中には「正社員の雇用は絶対に守る」と宣言する立派な企業もあるが、そうした企業では正社員を守る代わりに非正規労働者を使い捨てにしているケースがある。そしてそれは、民間企業だけではなく、役所などの公的な職場でも同じである。そもそもハローワークも、窓口にいる職員のほとんどは非正規労働者であり、他人に職業案内をしている多くの職員が毎年、雇い止めにされて問題となっている。

もはや日本国内のほとんどの企業では、労働者の誰かしらに不利益を押し付けることが当たり前になっている。そうしなければ企業間競争で淘汰されてしまう。その状況で、多くの求職者が正社員となって安定した生活を送ることを求めてハローワークに通う。そしていい加減な求人票に釣られてしまう。

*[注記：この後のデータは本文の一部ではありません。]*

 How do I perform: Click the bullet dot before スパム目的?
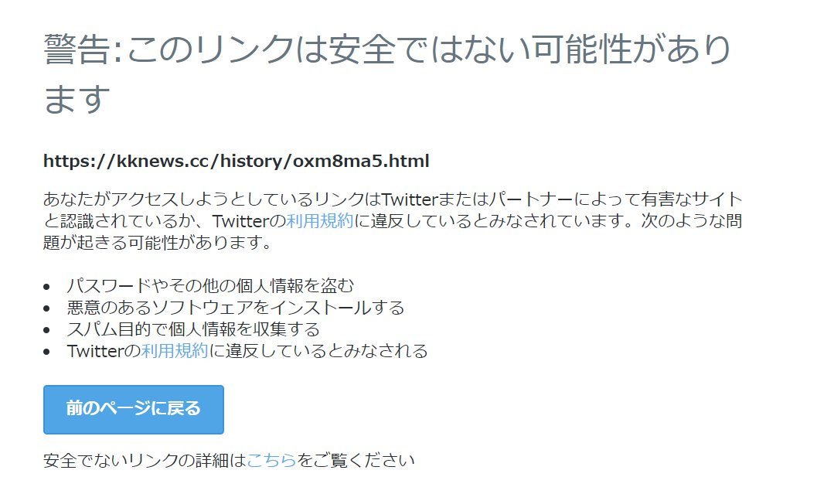tap(47, 330)
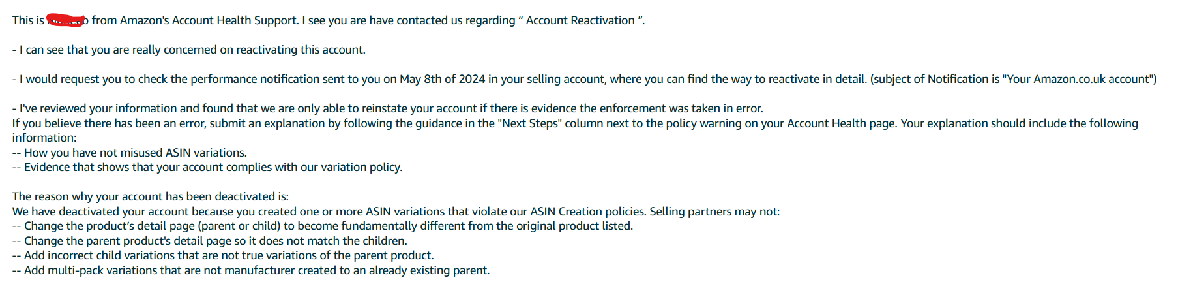This screenshot has height=282, width=1178.
Task: Click the date "May 8th of 2024"
Action: click(x=443, y=79)

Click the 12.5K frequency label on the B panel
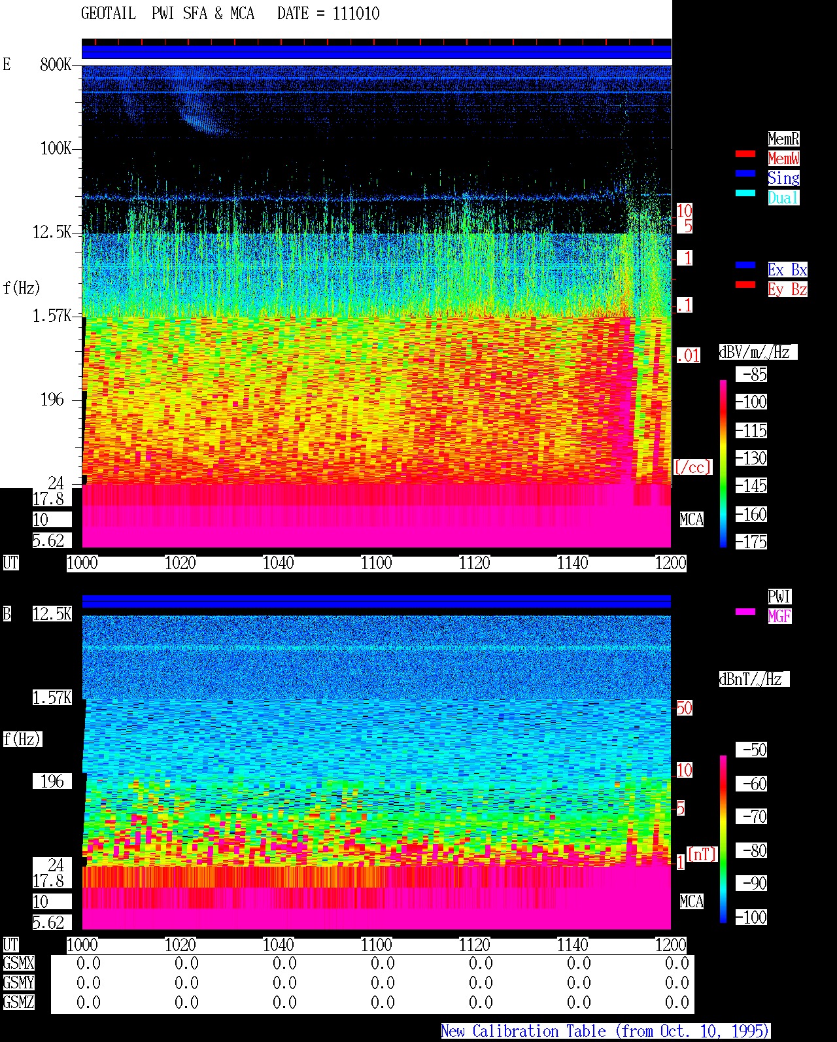[x=52, y=614]
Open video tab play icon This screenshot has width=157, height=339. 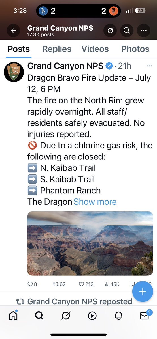coord(92,316)

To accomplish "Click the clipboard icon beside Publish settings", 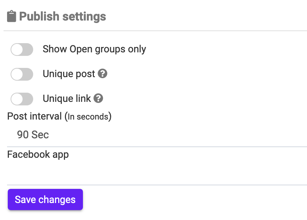I will (x=12, y=16).
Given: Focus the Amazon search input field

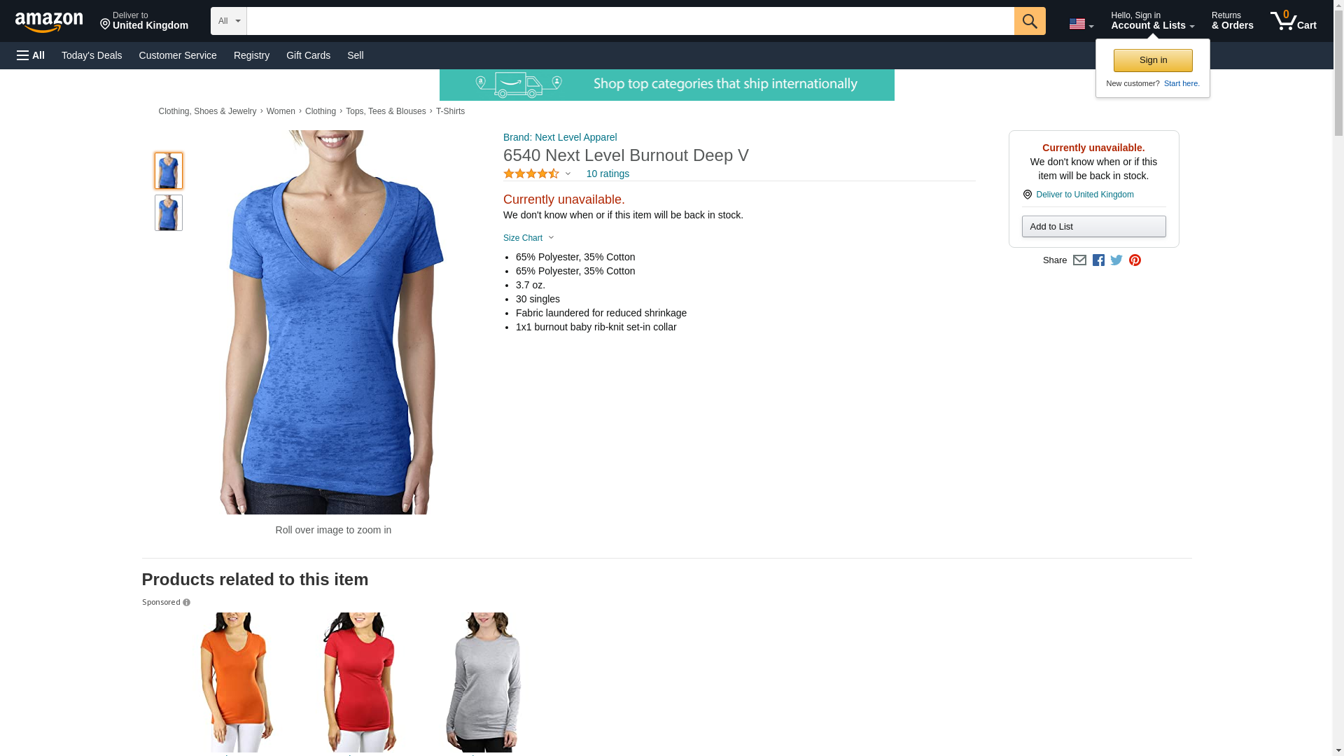Looking at the screenshot, I should point(630,21).
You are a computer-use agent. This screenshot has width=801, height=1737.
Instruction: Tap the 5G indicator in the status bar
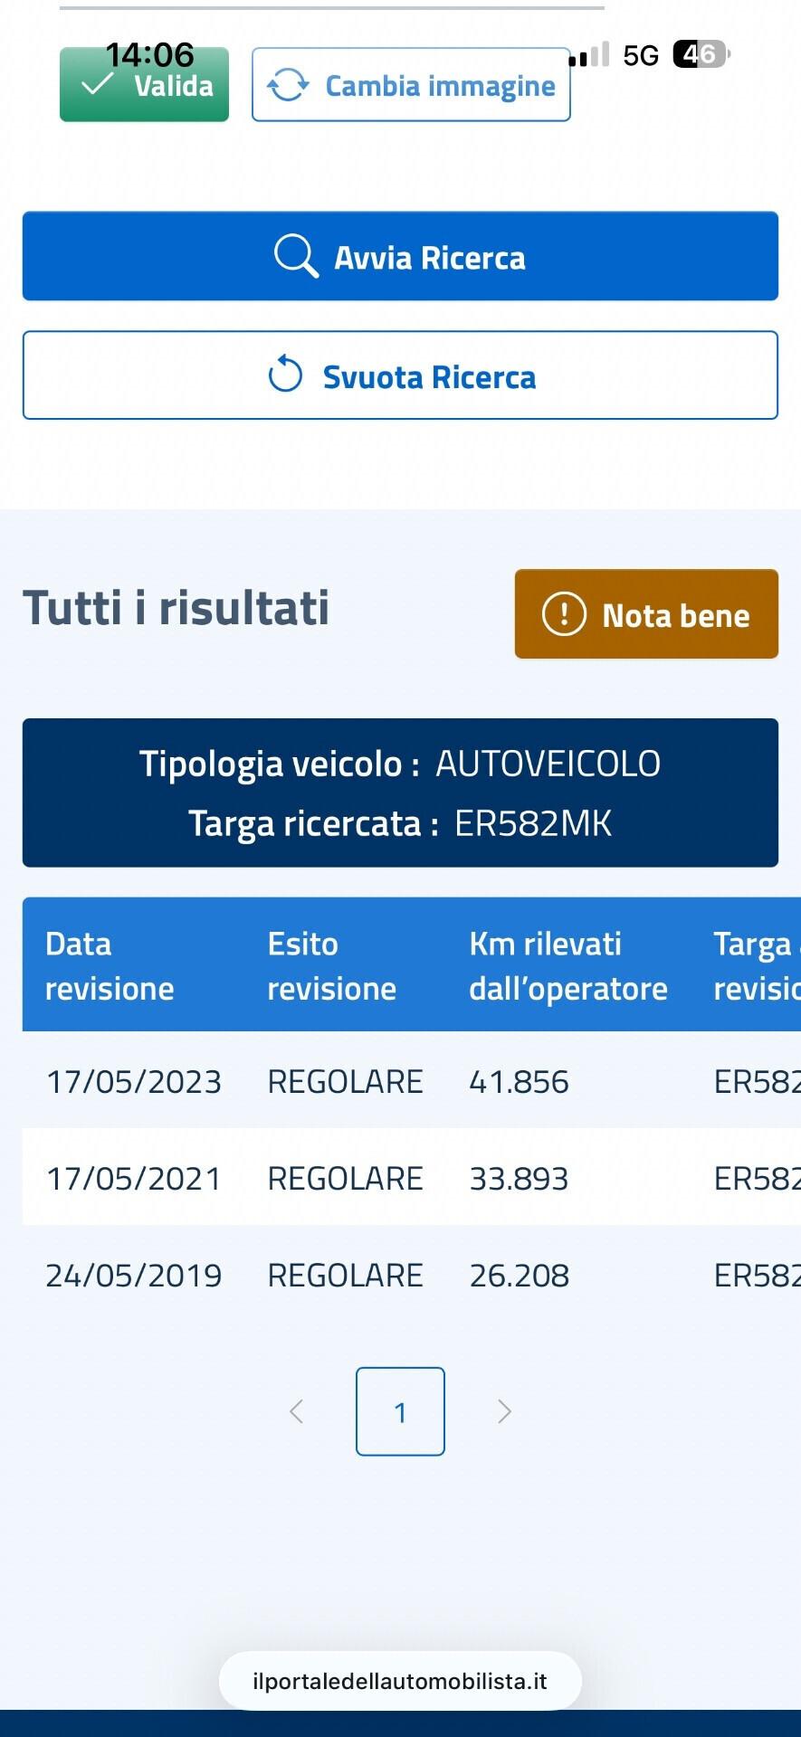point(638,56)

もし、「求人票と異なる条件を示されたとしても、求職者がキッパリと断ればいいではないか」と思う人もいるかもしれないが、職を探している求職者の多くは、今後の生活に不安を抱いている生活者でもある。求人票で示された条件と多少違っても、目先の仕事と賃金のために、おかしいと思いながらも雇ってもらうために、条件を受け入れてしまう人も少なくない。

このように生活のために職を求める求職者の足元を見て、有利な条件で契約して酷使し、潰れてしまえばまた求人を出して新しい人を探すというのが、問題企業のやり口なのである。

書類さえ揃っていれば無審査かつ無料で求人票を受け付けてくれるハローワークは、極めて都合がよかったが、ブラックリスト方式によって少しは問題企業を排除できるだろう。ただし、この問題解決の方向性はそれにとどまらず、そもそも求職者側が求人票に書かれた内容とはかけ離れたような、不利な条件を飲まされないようにするだけの後ろ盾を用意することに他ならない。

労基署は役割を果たせているか

厚労省にできることで考えると、労働基準監督署の権限を高め、ちゃんとした予算と人員を割き、労働基準法違反の摘発をしっかりと行っていくことだろう。「労働基準法を順守させたら倒産する会社もあるから、順守しなくても仕方ない」といった理屈がまかり通る現状を是正し、労働者に対して嘘を付いたりするようなルール違反の企業にはキッパリと退場してもらうという意思を、厚労省が明確に示す必要がある。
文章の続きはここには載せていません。